Stored records
§ §

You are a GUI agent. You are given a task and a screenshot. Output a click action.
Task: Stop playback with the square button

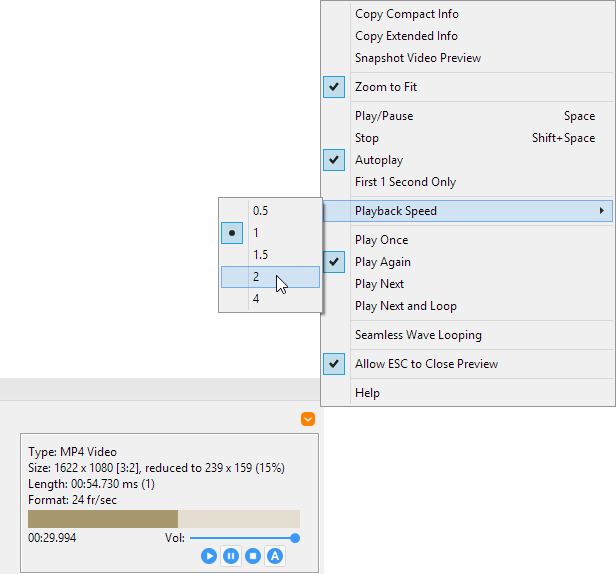tap(253, 556)
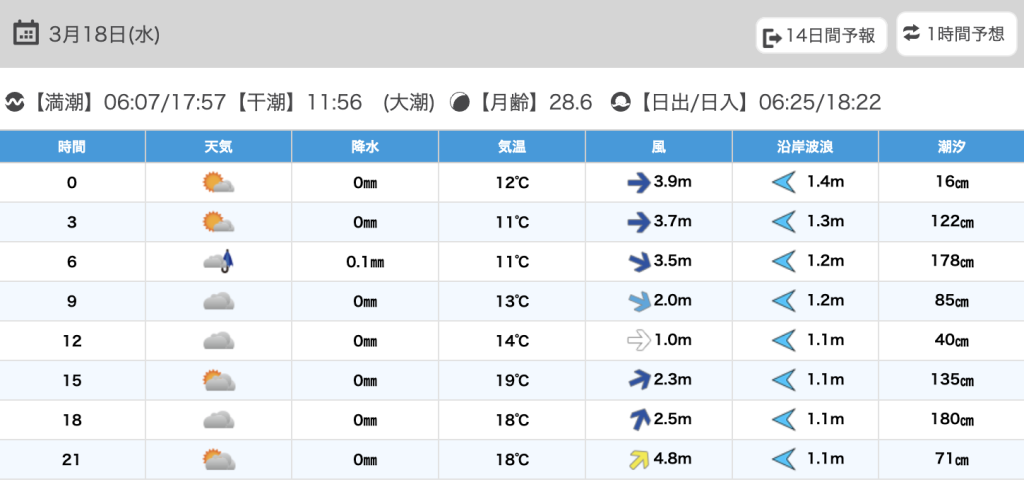
Task: Click the white wind arrow at 1.0m
Action: point(639,341)
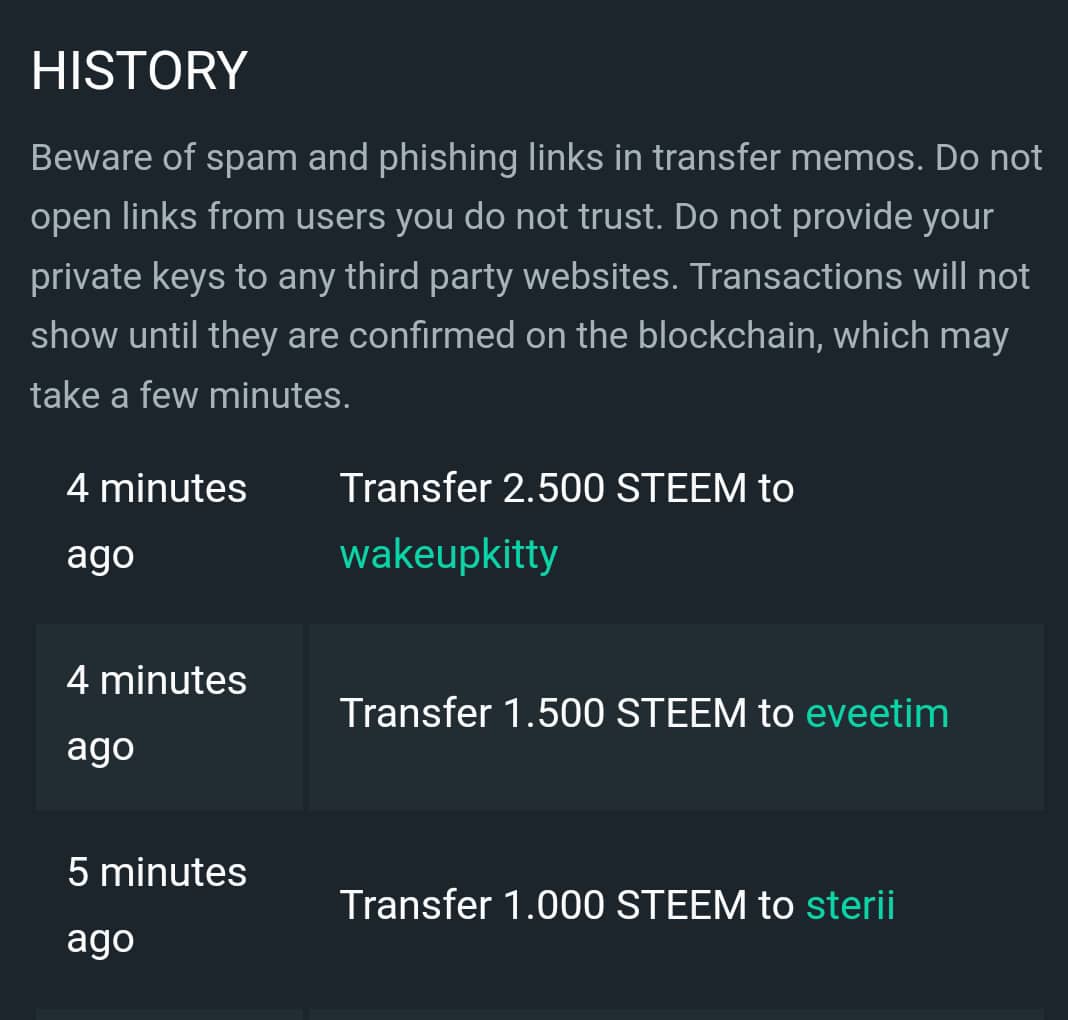Image resolution: width=1068 pixels, height=1020 pixels.
Task: Click the word STEEM in the wakeupkitty transfer
Action: click(x=681, y=489)
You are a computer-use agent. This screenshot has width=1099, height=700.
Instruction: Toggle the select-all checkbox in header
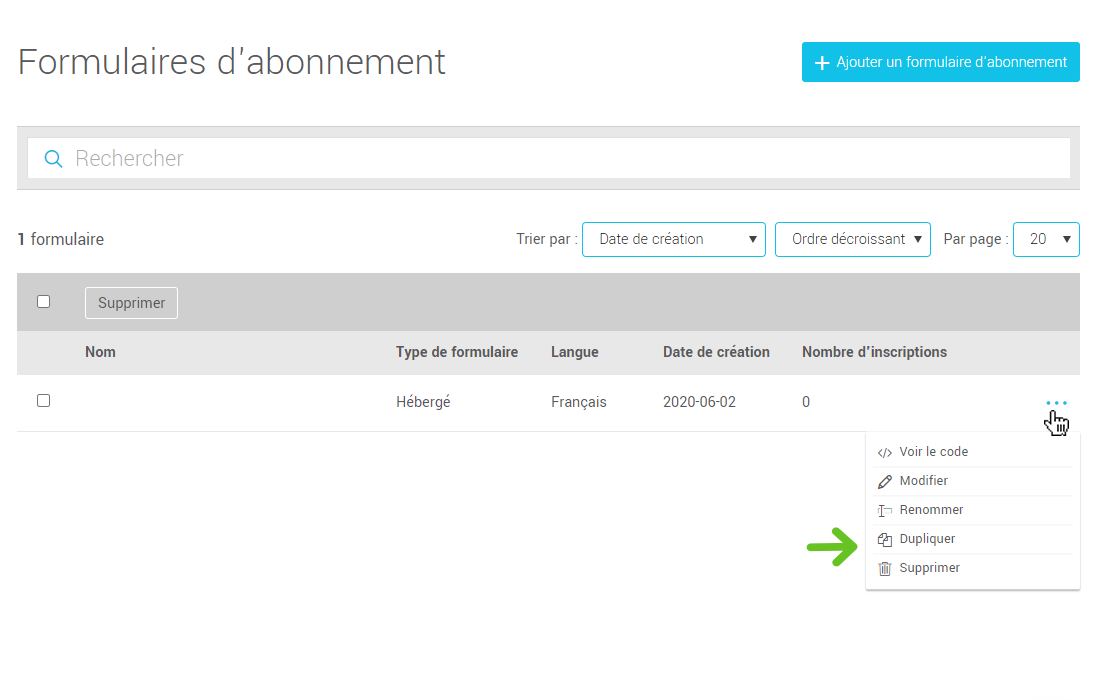click(43, 301)
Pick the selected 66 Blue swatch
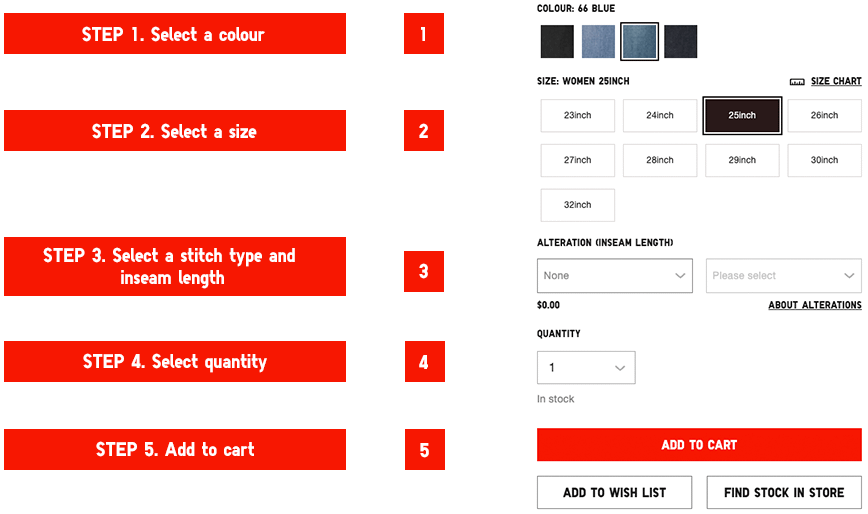This screenshot has width=868, height=514. [x=639, y=42]
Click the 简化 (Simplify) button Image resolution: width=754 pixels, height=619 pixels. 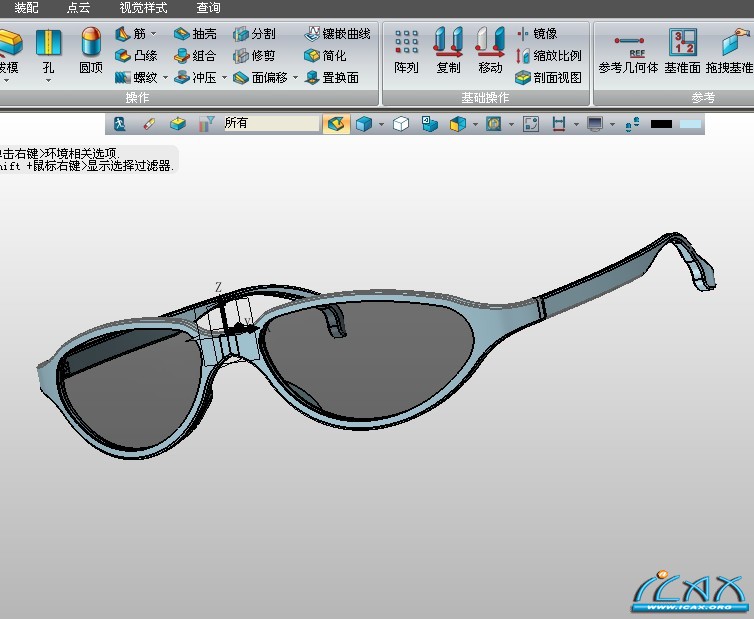click(326, 56)
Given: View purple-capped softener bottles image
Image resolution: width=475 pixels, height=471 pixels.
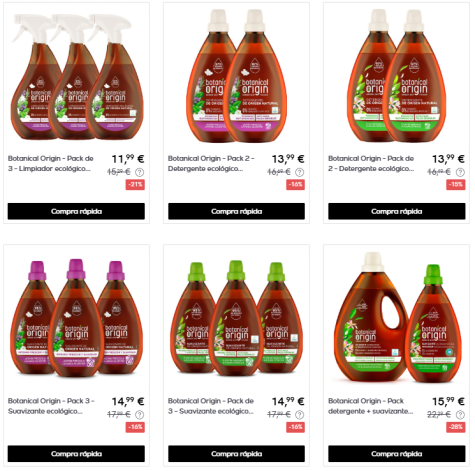Looking at the screenshot, I should pos(76,319).
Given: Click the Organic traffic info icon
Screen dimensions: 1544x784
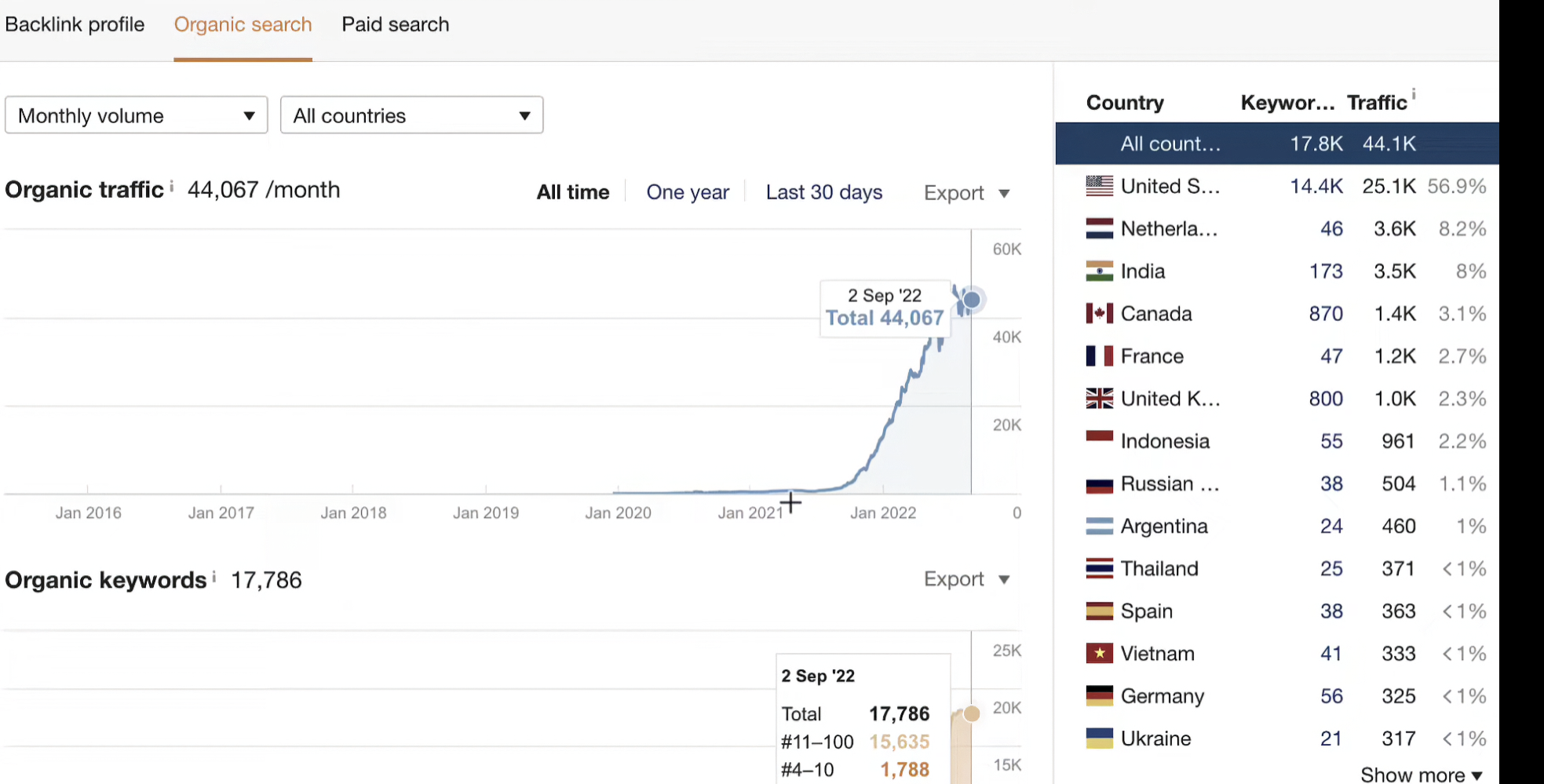Looking at the screenshot, I should pos(171,186).
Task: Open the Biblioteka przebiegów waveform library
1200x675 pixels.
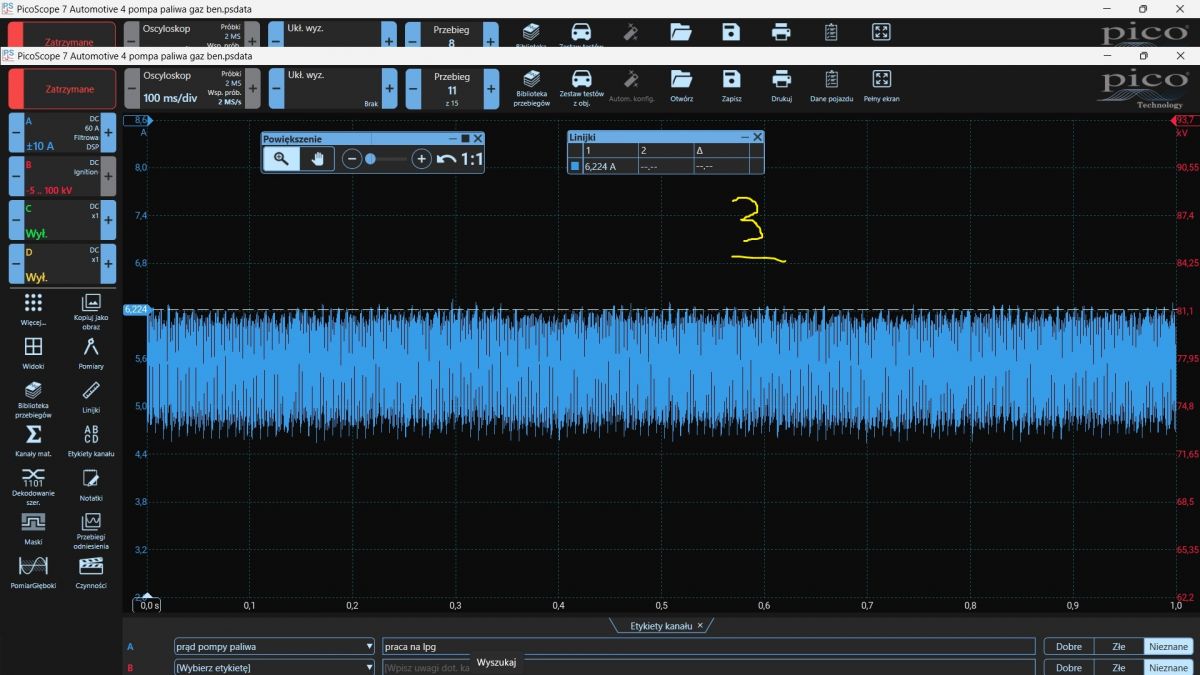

§ §

- [Aim of the task]: A complete answer lists each line of the data that holds the word "agent".

- [The answer]:
You are a GUI agent. You are given a task and a screenshot. Output a click action.
You are a computer-use agent. This screenshot has width=1099, height=700.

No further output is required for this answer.